** GIVEN DATA follows **
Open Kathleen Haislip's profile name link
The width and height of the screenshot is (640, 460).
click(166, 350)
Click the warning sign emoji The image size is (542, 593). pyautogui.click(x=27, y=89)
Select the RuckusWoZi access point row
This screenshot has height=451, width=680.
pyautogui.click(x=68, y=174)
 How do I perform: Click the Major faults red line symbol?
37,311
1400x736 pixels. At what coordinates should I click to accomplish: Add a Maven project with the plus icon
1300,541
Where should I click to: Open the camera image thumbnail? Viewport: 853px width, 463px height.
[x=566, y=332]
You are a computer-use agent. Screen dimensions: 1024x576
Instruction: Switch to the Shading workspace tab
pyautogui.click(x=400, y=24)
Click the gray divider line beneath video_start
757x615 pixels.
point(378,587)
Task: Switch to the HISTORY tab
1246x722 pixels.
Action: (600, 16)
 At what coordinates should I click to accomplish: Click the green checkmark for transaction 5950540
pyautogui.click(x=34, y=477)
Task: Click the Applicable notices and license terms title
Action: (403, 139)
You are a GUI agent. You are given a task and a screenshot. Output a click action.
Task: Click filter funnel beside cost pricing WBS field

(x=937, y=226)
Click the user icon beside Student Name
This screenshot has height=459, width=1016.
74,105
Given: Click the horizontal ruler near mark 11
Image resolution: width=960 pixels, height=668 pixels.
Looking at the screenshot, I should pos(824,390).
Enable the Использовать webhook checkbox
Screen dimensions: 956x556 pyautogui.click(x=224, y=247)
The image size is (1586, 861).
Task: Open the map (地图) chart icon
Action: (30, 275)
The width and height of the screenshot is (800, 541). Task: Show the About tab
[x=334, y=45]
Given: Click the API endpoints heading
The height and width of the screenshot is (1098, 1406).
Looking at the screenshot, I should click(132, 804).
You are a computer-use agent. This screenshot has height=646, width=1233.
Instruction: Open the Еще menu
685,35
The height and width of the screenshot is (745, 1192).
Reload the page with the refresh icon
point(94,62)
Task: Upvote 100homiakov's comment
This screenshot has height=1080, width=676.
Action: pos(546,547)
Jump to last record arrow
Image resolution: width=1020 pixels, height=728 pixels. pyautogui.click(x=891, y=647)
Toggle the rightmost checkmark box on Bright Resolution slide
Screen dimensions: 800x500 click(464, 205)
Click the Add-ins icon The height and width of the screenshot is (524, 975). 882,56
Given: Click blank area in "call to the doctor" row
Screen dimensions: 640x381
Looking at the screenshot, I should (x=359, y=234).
** End of GIVEN DATA **
Each record must be output word for word.

Open Kathleen Haislip's profile name link
The width and height of the screenshot is (640, 460).
click(166, 350)
Click the warning sign emoji The image size is (542, 593). pyautogui.click(x=27, y=89)
Select the RuckusWoZi access point row
This screenshot has height=451, width=680.
pyautogui.click(x=68, y=174)
 How do I perform: Click the Major faults red line symbol?
37,311
1400x736 pixels. At what coordinates should I click to accomplish: Add a Maven project with the plus icon
1300,541
Where should I click to: Open the camera image thumbnail? Viewport: 853px width, 463px height.
[x=566, y=332]
You are a computer-use agent. Screen dimensions: 1024x576
Instruction: Switch to the Shading workspace tab
pyautogui.click(x=400, y=24)
Click the gray divider line beneath video_start
757x615 pixels.
point(378,587)
Task: Switch to the HISTORY tab
1246x722 pixels.
Action: (600, 16)
 At what coordinates should I click to accomplish: Click the green checkmark for transaction 5950540
pyautogui.click(x=34, y=477)
Task: Click the Applicable notices and license terms title
Action: (403, 139)
You are a GUI agent. You are given a task and a screenshot. Output a click action.
Task: Click filter funnel beside cost pricing WBS field

(x=937, y=226)
Click the user icon beside Student Name
This screenshot has height=459, width=1016.
74,105
Given: Click the horizontal ruler near mark 11
Image resolution: width=960 pixels, height=668 pixels.
Looking at the screenshot, I should pos(824,390).
Enable the Использовать webhook checkbox
Screen dimensions: 956x556 pyautogui.click(x=224, y=247)
The image size is (1586, 861).
Task: Open the map (地图) chart icon
Action: (30, 275)
The width and height of the screenshot is (800, 541). Task: Show the About tab
[x=334, y=45]
Given: Click the API endpoints heading
The height and width of the screenshot is (1098, 1406).
Looking at the screenshot, I should click(132, 804).
You are a computer-use agent. This screenshot has height=646, width=1233.
Instruction: Open the Еще menu
685,35
The height and width of the screenshot is (745, 1192).
Reload the page with the refresh icon
point(94,62)
Task: Upvote 100homiakov's comment
This screenshot has height=1080, width=676.
Action: pos(546,547)
Jump to last record arrow
Image resolution: width=1020 pixels, height=728 pixels. pyautogui.click(x=891, y=647)
Toggle the rightmost checkmark box on Bright Resolution slide
Screen dimensions: 800x500 click(464, 205)
Click the Add-ins icon The height and width of the screenshot is (524, 975). 882,56
Given: Click blank area in "call to the doctor" row
Screen dimensions: 640x381
Looking at the screenshot, I should (x=359, y=234).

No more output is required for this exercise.